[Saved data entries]

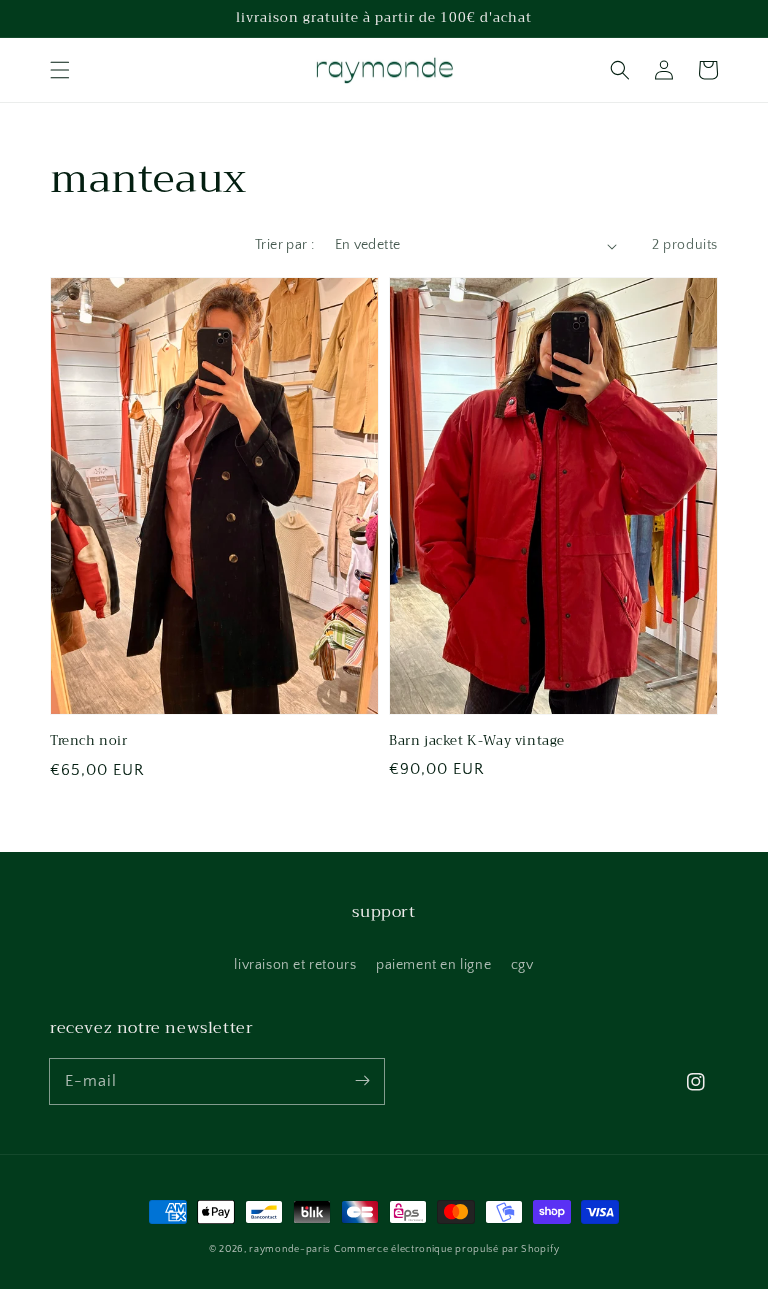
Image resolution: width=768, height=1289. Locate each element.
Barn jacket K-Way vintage (477, 741)
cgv (522, 965)
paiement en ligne (433, 965)
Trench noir (89, 741)
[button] (60, 70)
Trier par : (284, 245)
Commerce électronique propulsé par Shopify (446, 1249)
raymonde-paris (289, 1249)
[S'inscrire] (362, 1081)
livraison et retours (295, 965)
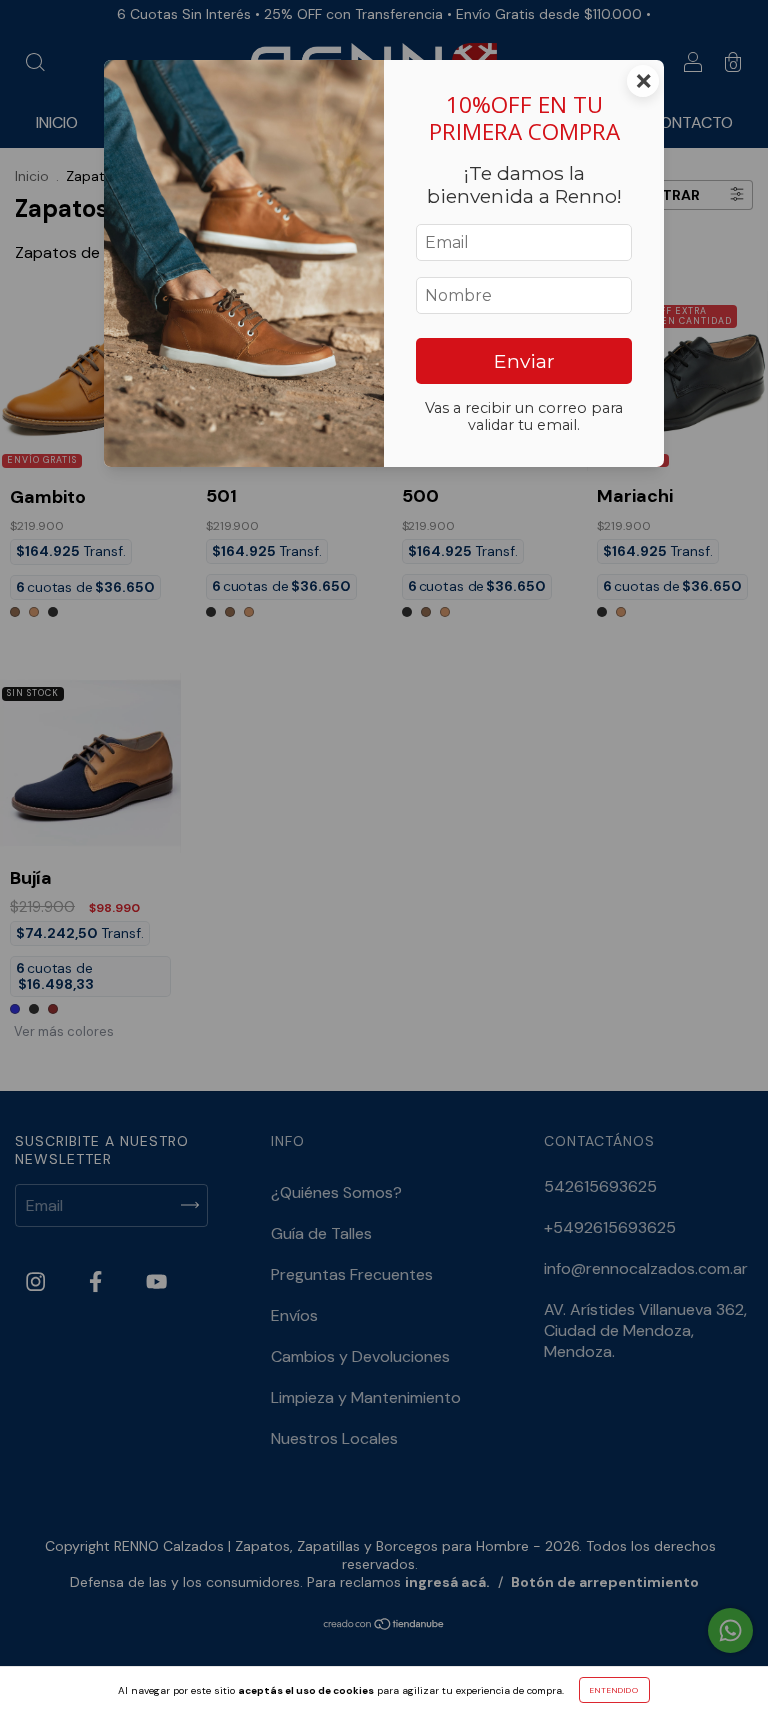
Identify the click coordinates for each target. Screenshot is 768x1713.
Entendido (614, 1690)
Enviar (524, 361)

**What is needed:** A word-for-word copy of all the data is required, minus the pictures.

**Response to the task:**
Image resolution: width=768, height=1289. Locate each element.
Barn jacket K-Way vintage (477, 741)
cgv (522, 965)
paiement en ligne (433, 965)
Trench noir (89, 741)
[button] (60, 70)
Trier par : (284, 245)
Commerce électronique propulsé par Shopify (446, 1249)
raymonde-paris (289, 1249)
[S'inscrire] (362, 1081)
livraison et retours (295, 965)
Identify the click coordinates for each target. Screenshot is 768x1713.
Entendido (614, 1690)
Enviar (524, 361)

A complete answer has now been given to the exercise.